Fig. 3. — Diagrams of a convolutional GLU block and a deconvolutional GLU block, where σ denotes a sigmoid function.

C. Model Complexity Reduction via a Grouping Strategy

Model efficiency is important for many real-world applications. Mobile phone applications, for example, require real-time processing with low latency. In these applications, high computational efficiency and a small memory footprint are necessary. Gao et al. [9] have recently proposed a grouping strategy to improve the efficiency of recurrent layers while maintaining their performance. This grouping strategy is illustrated in Fig. 4. In a recurrent layer, both the input features and the hidden states are split into disjoint groups, and intra-group features are learned separately within each group, as shown in Fig. 4(b). The grouping operation substantially reduces the number of inter-layer connections and thus the model complexity. The inter-group dependency, however, cannot be captured. In other words, an output only depends on the input in the corresponding feature group, which may significantly degrade the representation power. To alleviate this problem, a parameter-free representation rearrangement layer between two successive recurrent layers is employed to rearrange the features and hidden states, so that the inter-group correlations are recovered (Fig. 4(c)). In order to elevate the model efficiency, we adopt this grouping strategy for the LSTM layers in our model. We find that this strategy improves the enhancement performance with a proper group number.

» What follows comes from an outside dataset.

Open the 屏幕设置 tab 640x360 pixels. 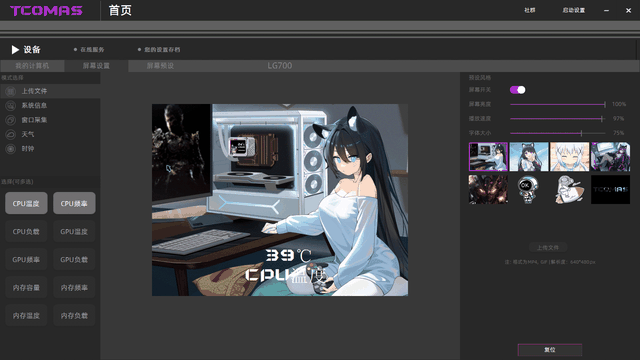click(x=96, y=66)
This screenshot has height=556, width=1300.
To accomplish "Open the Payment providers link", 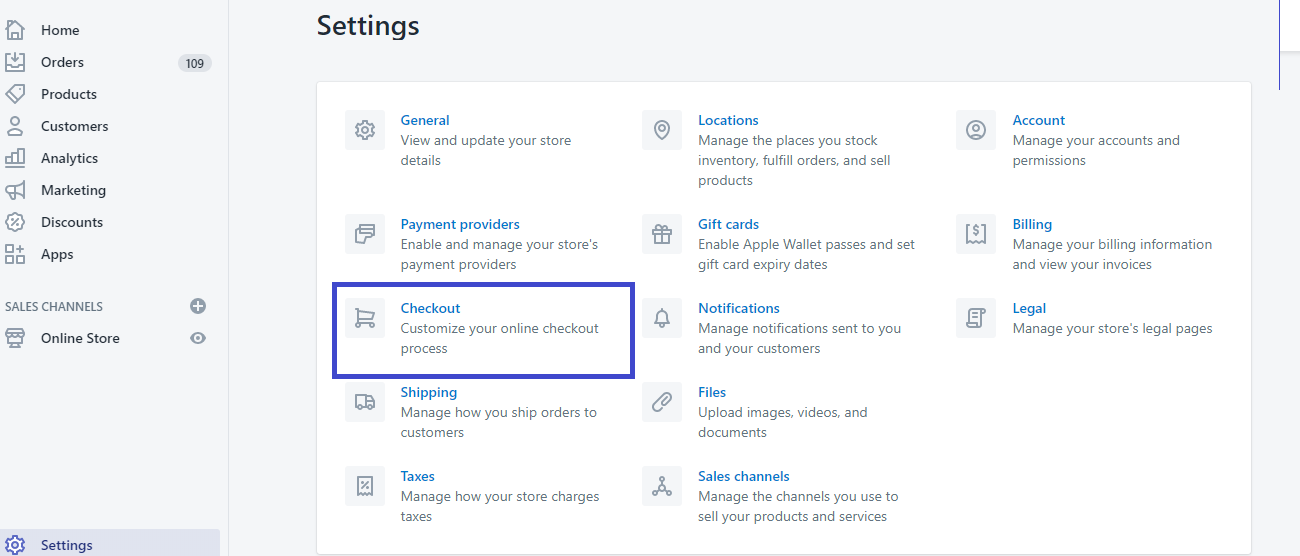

Fig. 4. — (Color Online). Illustration of the grouping strategy for RNNs.

D. Network Architecture

This study extends the CRN architecture in [32] (see Fig. 2) to perform complex spectral mapping. The resulting CRN additionally incorporates GLUs and thus amounts to a gated convolutional recurrent network (GCRN). Fig. 5 depicts our proposed GCRN architecture. Note that the real and imaginary spectrograms of noisy speech are treated as two different input channels as in [6]. As shown in Fig. 5, the encoder module and the LSTM module are shared across the estimates of real and imaginary components, while two distinct decoder modules are employed to estimate real and imaginary spectrograms, respectively. The design of such an architecture is inspired by multi-task learning [19], [45], in which multiple related prediction tasks are jointly learned with information shared across the tasks. For complex spectral mapping, the estimation of the real component and that of the imaginary component can be considered as two related subtasks (see [43]). Therefore, parameter sharing is expected to achieve a regularization effect between the subtasks, which may lead to better generalization. Moreover, the learning may be encouraged by parameter sharing, particularly when two subtasks are highly correlated. On the other hand, excessive parameter sharing between subtasks could discourage the learning, especially when the two subtasks are weakly correlated. Therefore, the proper choice of parameter sharing may be important for the performance. In [33], we investigated four different parameter sharing mechanisms. Among them, sharing the encoder module and the LSTM module while not sharing the decoder module leads to the best performance.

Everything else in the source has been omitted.